Among those handwritten slips of paper, there might be the note found on a playground, “you are ded met.” Or the note found, appropriately enough, in Sunland California, written by a woman named Alma: “HONEY I JUST WANT TO WISH YOU A HAPPY MONDAY, AND TELL YOU THAT YOU GOT THE MOST BEAUTIFUL SOUL. I LOVE YOU.”

Possibly there’ll be the recent find, on Model United Nations University of Chicago stationery, “dude, I went out there to a caucus room to play and you guys were actually caucusing what the hell, what’s up with that? –Mexico.”

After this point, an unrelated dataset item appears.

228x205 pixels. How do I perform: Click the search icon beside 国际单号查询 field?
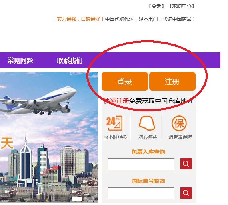(186, 193)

Same paper, different handwriting, “I was waiting now just come –Canada.”

Then again, since the brothers are promoting FOUND #5, the Crime Issue, these gems might just be available on the Web site,, or in one of the books assembled by the found team, or in one of the four magazines previously released.

So what is FOUND?

“(It’s) a showcase for all the strange, hilarious and heartbreaking things people’ve picked up,” according to the Web site.

It all started when Davy Rothbart found a note on a snowy day, on his dashboard. It was intended for someone else, and it contained a lot of F-Bombs. Its closing, hopeful post-script after the declarative statement “I F***ing hate you” was a simple request, “Page me later.”

And so, in 2001, voyeuristic empire known as FOUND, with books, a Web site, and two classifications of magazines — FOUND and DIRTY FOUND — was born.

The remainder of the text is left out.